Солдаты, исполнявшие в эту ночь обязанности официантов, давно уже косились на поручика и барышню. Только они, эти два человека, торчали здесь, как заноза в руке, мешая рядовым вздохнуть и приняться за остатки трапезы.
Но Николай Николаевич ничего не замечал — он наконец-то остался почти наедине с Юлией Борисовной, — и любовь к великосветской красавице впилась в него, как репей.
Ему хотелось произвести на княжну самое лучшее впечатление, он рассказывал ей о самых значительных операциях отделения, в которых, разумеется, принимал самое непосредственное, если не сказать решающее, участие. Под величайшим секретом Николай Николаевич сообщил сотруднице о некоторых предстоящих акциях контрразведки, поделился мыслями о нынешней обстановке на фронте.

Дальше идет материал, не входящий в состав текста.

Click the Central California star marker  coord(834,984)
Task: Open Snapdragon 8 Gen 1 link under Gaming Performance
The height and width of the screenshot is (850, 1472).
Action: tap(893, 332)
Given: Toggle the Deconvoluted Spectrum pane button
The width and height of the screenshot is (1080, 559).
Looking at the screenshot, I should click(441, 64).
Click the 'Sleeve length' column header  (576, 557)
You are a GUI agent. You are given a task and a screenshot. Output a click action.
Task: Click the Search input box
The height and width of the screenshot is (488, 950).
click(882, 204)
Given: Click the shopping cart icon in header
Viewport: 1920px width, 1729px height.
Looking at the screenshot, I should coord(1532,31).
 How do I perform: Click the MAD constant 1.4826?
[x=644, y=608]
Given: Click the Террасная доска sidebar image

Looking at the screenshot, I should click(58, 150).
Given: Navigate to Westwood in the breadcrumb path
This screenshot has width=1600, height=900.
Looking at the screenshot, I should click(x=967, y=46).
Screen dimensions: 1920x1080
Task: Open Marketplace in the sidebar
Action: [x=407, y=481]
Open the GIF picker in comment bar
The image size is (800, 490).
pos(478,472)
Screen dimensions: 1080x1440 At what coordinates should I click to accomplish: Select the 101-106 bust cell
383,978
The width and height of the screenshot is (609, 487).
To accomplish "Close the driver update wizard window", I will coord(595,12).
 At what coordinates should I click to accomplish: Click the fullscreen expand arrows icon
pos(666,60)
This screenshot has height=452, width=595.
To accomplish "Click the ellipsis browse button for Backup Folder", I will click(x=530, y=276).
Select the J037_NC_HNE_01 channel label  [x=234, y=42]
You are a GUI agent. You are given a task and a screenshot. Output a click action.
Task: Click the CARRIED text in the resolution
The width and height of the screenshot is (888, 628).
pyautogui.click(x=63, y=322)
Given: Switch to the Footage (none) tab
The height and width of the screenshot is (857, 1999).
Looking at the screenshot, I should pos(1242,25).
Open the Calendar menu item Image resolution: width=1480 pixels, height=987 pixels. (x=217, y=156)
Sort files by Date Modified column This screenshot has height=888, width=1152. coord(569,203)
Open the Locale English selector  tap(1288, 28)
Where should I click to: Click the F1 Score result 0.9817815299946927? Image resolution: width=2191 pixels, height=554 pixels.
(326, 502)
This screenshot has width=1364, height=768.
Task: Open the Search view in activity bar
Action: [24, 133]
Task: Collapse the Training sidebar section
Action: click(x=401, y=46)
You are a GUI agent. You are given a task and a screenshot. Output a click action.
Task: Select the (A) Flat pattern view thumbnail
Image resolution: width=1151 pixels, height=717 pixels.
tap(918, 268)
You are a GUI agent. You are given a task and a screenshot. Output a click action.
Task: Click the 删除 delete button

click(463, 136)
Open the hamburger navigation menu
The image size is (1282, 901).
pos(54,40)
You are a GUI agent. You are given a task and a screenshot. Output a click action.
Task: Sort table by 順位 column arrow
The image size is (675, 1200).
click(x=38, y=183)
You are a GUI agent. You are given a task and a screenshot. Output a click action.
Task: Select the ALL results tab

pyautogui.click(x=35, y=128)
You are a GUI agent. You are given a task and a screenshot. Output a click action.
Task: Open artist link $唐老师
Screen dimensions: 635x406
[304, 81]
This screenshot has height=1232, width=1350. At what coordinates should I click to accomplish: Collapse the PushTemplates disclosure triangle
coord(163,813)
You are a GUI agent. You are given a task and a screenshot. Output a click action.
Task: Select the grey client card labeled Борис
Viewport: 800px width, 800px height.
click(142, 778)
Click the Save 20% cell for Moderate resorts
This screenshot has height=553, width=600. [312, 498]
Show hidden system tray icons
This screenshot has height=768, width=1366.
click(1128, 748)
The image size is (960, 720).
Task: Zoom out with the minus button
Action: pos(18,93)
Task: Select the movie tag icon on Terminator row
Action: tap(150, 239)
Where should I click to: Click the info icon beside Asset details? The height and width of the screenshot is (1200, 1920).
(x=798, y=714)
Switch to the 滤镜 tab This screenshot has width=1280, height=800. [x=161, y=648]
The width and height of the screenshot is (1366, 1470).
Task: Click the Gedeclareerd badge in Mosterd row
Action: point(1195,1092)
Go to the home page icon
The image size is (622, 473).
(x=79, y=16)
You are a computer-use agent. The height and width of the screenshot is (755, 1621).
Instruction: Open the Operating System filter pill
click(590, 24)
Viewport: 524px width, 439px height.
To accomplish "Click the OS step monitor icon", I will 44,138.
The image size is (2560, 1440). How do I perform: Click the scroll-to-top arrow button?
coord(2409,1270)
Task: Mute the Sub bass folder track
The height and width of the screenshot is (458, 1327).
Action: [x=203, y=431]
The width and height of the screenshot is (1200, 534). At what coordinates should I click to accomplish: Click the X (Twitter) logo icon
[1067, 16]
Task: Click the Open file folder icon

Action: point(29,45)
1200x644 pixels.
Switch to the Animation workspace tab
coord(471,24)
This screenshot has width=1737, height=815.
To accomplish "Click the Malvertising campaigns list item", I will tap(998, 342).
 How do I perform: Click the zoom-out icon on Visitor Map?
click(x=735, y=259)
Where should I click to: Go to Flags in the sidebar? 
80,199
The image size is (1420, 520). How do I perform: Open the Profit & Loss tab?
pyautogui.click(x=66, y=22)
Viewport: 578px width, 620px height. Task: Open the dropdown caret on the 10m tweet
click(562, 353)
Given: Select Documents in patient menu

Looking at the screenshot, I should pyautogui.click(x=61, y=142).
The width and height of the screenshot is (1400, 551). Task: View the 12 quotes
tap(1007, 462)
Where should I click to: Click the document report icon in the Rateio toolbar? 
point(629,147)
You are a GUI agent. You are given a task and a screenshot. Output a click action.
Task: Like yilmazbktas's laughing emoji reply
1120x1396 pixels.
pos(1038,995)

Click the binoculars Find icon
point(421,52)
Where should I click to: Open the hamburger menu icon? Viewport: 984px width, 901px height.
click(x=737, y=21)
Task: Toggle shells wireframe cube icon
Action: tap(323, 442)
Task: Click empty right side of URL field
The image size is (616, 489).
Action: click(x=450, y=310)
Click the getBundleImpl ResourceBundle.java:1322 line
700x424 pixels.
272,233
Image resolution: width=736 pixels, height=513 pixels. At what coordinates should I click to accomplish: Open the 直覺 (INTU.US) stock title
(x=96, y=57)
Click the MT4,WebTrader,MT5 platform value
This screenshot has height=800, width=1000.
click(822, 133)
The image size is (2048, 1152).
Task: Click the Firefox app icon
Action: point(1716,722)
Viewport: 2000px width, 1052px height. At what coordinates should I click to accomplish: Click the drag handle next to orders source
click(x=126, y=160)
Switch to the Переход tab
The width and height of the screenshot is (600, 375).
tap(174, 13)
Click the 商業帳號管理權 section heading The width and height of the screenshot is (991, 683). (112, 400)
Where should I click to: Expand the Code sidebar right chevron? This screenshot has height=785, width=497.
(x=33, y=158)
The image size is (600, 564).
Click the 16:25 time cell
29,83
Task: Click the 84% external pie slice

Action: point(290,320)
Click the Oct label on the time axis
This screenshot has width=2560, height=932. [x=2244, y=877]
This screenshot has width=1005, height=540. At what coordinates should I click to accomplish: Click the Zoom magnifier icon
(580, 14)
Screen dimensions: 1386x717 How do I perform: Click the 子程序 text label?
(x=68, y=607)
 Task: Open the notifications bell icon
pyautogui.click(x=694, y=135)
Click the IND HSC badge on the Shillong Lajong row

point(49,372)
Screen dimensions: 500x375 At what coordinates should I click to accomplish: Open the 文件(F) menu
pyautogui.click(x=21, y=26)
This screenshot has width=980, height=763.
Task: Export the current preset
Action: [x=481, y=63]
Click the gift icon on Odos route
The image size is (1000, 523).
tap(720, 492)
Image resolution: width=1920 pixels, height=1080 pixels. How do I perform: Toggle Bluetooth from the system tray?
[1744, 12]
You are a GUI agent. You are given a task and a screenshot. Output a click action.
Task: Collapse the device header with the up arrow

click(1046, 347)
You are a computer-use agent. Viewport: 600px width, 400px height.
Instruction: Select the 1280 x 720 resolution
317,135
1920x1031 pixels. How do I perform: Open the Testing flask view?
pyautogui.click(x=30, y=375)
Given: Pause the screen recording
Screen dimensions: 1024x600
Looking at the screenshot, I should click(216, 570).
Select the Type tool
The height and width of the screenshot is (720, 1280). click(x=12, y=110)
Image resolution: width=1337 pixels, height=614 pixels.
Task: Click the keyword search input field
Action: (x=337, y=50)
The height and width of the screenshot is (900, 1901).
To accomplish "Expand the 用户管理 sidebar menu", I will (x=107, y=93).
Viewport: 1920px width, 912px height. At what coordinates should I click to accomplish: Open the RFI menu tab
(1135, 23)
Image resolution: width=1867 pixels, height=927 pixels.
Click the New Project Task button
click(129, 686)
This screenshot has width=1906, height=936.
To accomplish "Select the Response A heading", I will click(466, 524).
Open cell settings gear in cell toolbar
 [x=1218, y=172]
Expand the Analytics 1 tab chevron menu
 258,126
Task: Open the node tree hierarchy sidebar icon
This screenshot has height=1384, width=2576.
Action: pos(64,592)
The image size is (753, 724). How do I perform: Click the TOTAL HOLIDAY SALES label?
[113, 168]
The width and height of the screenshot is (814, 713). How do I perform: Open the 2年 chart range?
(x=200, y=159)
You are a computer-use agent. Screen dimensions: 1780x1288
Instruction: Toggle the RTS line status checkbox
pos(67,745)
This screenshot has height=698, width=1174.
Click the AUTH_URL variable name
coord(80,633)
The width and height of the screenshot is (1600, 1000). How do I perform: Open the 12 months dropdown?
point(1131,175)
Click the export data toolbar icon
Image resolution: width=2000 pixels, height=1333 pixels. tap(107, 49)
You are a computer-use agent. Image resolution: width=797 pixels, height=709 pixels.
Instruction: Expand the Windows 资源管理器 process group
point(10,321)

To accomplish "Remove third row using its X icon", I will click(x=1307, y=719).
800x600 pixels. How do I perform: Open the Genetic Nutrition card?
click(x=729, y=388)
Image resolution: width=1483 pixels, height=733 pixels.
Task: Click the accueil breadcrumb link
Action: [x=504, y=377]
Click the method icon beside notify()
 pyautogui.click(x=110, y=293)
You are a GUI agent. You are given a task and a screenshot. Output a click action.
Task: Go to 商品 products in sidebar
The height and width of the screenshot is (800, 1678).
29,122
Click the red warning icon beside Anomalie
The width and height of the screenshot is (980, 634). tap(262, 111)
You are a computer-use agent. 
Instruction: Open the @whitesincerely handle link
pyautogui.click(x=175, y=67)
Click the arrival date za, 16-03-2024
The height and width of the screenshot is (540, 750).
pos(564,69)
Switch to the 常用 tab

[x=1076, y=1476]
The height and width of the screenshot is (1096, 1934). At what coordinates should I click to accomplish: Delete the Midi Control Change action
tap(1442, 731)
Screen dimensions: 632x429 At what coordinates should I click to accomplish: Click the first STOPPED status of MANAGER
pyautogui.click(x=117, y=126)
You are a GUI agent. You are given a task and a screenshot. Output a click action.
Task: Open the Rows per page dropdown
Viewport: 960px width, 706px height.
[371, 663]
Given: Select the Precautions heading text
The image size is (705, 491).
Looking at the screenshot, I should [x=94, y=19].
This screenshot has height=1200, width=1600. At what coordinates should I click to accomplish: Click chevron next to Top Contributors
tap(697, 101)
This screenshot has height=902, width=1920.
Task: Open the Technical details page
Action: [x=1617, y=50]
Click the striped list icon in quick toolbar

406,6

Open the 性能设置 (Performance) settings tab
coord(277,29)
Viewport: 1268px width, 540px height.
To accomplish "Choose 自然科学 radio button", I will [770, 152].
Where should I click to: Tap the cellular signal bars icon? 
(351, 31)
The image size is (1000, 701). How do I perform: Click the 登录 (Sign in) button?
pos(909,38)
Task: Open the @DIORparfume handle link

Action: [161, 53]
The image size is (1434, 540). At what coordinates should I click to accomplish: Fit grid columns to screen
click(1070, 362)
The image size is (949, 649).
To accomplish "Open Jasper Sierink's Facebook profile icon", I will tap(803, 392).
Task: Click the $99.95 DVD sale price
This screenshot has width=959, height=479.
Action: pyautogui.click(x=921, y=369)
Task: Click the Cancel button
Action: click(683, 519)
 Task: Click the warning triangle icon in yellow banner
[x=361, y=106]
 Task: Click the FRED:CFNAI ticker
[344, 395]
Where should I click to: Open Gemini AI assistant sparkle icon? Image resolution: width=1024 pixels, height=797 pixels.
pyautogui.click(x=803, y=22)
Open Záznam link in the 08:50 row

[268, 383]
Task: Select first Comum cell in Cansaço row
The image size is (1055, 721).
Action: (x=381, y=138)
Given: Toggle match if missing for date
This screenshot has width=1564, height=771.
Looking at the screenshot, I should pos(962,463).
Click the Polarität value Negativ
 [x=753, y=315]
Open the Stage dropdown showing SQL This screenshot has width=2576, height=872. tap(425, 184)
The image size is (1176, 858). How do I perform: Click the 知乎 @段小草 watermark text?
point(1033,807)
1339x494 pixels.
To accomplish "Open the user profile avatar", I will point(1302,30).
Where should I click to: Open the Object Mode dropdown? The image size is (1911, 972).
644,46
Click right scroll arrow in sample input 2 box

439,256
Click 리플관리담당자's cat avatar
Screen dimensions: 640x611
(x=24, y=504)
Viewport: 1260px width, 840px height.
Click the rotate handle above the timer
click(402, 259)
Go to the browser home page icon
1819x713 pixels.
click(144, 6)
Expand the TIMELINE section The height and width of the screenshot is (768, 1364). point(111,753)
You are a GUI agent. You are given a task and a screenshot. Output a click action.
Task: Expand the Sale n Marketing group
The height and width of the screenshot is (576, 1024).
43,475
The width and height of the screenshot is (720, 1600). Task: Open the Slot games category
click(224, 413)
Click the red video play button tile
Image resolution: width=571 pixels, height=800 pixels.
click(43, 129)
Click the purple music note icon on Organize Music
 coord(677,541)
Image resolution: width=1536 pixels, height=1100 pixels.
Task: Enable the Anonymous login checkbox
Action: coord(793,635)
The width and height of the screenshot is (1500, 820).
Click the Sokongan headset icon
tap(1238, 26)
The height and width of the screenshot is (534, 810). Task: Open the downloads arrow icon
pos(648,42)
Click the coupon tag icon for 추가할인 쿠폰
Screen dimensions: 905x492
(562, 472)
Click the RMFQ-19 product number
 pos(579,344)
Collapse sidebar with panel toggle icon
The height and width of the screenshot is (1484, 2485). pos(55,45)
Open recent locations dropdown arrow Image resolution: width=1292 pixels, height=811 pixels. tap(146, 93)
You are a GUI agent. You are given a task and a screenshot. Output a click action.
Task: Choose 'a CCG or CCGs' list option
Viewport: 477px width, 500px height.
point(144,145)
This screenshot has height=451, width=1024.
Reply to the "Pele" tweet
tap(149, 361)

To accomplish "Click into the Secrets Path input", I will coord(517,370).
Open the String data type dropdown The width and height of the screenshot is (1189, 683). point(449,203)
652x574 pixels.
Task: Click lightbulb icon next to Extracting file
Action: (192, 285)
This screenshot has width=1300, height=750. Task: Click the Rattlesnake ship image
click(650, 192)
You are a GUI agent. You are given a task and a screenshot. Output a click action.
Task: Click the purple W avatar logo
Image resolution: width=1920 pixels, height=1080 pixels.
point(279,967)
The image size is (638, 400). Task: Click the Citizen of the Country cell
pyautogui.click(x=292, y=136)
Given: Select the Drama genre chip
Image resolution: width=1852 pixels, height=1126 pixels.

Из его слов выходило, что войска адмирала в ближайшее время сдадут Челябинск, Троицк и Курган, и если бы Верховный правитель и Верховный главнокомандующий был поумнее («простите мне мое амикошонство!»), он давно бы эвакуировал эти города. Вельчинскому был известен в общих чертах какой-то план Колчака, желающего устроить в Челябинске капкан красным. Но ежели княжна хочет знать его, Вельчинского, мнение по этому поводу, то «поверьте мне, голубушка! — в ловушку попадем мы сами — как муха в патоку!».
Он пьяно повторялся, говорил одно и то же, точно испорченная граммофонная пластинка, но княжна слушала его внимательно, и это льстило Николаю Николаевичу.
Опасаясь, что Урусова может заподозрить его в желании покрасоваться, офицер приводил доказательства и факты.
За окнами, прикрытыми решетчатой сталью, уже разливался рассвет, и Юлия Борисовна наконец встала из-за стола.
— Право, вся эта проза надоедает и на службе.
Вельчинский озадаченно посмотрел на Урусову, вздохнул.
— Мне показалось, вам интересно. Что ж не остановили меня?
Женщина решила, что зря обидела кавалера, и попыталась исправиться.
— Я — вечная задируха, Николай Николаевич. Не обращайте внимания!
Вельчинский, тотчас повеселев, механически наполнил стакан, выпил и продолжал сидеть. Но княжна проворчала недовольно:
— Идемте, ей-богу. И так мы задержались сверх меры. Нам могут попенять за это.
— А-а, черт с ним, с Крепсом! — хмельно отозвался офицер. — Но вы, как всегда, правы. Надо уходить.